Judy Shelton has been approved by the Senate Banking Committee and seems likely to be confirmed by the full Senate to fill a vacancy on the seven-member Federal Reserve Board of Governors.

President Donald Trump’s two previous picks, Herman Cain and Stephen Moore, failed in the Senate due to weak qualifications and various hints of scandal.

Whether Shelton will succeed where Cain and Moore failed is unclear, but she does present the same problem that’s bedeviled Trump: He wants to keep interest rates low so that the economy soars and helps him win reelection in 2020. He certainly could find a well-qualified person with a reputation for integrity who holds this principled view on interest rates, but he doesn’t seem to want well-qualified, principled people.

Instead, Trump seems to want loyalists who will support whatever it is he happens to say or want at the moment. And Shelton — who spent the Barack Obama years railing against the Federal Reserve’s efforts at economic stimulus but now says she favors low interest rates to stimulate the economy — very much seems to be cut from that cloth.

Modern central banking is built on a foundation of independence from the day-to-day political needs of elected officials. That tradition has held up in the Trump years, but arguably more due to Trump’s sloppiness than to anything else. And with Trump’s reelection prospects currently in doubt, Republican senators who’d blocked funny business earlier in his term seem more open to it now.

The modern Federal Reserve is independent

The modern Fed’s independence is an outgrowth of the wild inflation of the 1970s spurred by Richard Nixon’s meddling.

Nixon appointed Arthur Burns to run the Fed during his first term and then sought to control Fed policy through both overt and sleazy means. Nixon’s basic goal was to keep the economy hot through his 1972 reelection campaign, even if that meant running some risk of inflation. Inflation, of course, became a major problem in the mid-1970s. As inflation came back under control in the early 1980s, the conventional wisdom became that central bank independence was key to avoiding it.

There’s a theory that an incumbent president will always want to err in the direction of a little less unemployment now, even if it means a little more inflation. Although that may be a reasonable trade-off on any given day, over the long run it inevitably means a lot of inflation. And as the theory goes, in the end this won’t even get you sustainable low unemployment — just the dreaded “stagflation” of the late 1970s.

During the 1980s and ’90s, this evolved into a norm of Fed independence that had grown so strong, economic policy officials in the Obama administration would routinely decline to comment at all on monetary policy, either on or off the record.

Still, at the end of the day, the Fed chair and other members of the board are presidential appointees. Trump isn’t exactly a huge respecter of norms or a big believer in independence. He wants a Fed that will do what he wants.

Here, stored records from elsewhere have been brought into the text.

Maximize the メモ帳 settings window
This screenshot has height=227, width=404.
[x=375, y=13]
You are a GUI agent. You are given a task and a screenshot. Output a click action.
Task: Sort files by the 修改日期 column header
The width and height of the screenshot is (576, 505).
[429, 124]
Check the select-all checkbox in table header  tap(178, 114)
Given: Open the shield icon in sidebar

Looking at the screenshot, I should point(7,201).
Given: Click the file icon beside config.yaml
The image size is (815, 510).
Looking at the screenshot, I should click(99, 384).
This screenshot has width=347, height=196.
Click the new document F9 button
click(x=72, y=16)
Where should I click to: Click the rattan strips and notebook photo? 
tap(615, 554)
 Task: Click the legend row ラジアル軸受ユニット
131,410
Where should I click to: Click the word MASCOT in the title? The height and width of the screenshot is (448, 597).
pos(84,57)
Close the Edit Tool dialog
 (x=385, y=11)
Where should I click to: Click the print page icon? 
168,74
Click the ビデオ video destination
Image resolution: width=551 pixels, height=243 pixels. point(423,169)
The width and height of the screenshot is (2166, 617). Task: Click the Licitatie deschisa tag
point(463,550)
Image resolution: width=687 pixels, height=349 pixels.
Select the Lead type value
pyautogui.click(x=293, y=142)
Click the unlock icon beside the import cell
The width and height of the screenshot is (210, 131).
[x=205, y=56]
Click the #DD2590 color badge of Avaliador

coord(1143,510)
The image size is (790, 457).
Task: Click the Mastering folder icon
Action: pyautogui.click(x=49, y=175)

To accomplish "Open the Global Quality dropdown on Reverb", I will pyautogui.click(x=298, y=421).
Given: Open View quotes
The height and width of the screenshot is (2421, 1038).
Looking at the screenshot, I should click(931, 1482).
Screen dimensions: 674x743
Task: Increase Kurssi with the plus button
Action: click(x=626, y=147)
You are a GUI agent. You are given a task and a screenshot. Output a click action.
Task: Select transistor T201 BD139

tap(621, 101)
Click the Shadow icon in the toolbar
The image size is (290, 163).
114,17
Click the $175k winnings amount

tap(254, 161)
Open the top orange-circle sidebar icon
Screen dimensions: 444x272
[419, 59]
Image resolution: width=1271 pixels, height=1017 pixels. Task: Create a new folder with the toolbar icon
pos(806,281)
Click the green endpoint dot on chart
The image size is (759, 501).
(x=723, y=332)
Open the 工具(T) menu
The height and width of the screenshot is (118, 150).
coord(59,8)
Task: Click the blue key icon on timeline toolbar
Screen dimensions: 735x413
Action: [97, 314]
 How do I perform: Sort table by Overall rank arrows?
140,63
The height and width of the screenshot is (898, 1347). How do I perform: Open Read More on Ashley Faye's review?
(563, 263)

Trump’s monetary policy takes have been all over the map

Trump, like other Republicans, spent the Obama years complaining that the federal deficit was too high even as standard economic models argued that large deficits could help ameliorate a major recession. Since taking office, Trump and congressional Republicans have worked relentlessly to push deficits higher even as the unemployment situation has improved.

A similar turnabout has happened more quietly on the monetary policy front.

Conservative think tanks spent the Obama years warning darkly that monetary stimulus was “debasing the dollar.” Paul Ryan called on the country to altogether abandon discretionary monetary policy and move to a “commodity-based currency” that would serve as a kind of updated version of the gold standard. Trump himself argued that the strong stock market performance under Obama was a kind of unreal bubble induced by low interest rates.

Since Trump took office, mainstream conservatives have been quiet on this front. And Trump has made it clearover and over again — that he wants and expects low interest rates to support his reelection bid. In early April 2019, he laid out a plan to gain control of the Fed by appointing Cain and Moore to two board vacancies.

Cain was a plainly unqualified pick with little relevant experience and a scandal-plagued past. He took himself out of the running a couple of weeks after the story of his potential nomination broke, citing the idea that he could earn more money — and skip the “cumbersome” vetting process — by avoiding government service. That left Moore, whose nomination collapsed after the revelation of a long series of misogynistic writings offered a plausible pretext for Senate Republicans to spike him.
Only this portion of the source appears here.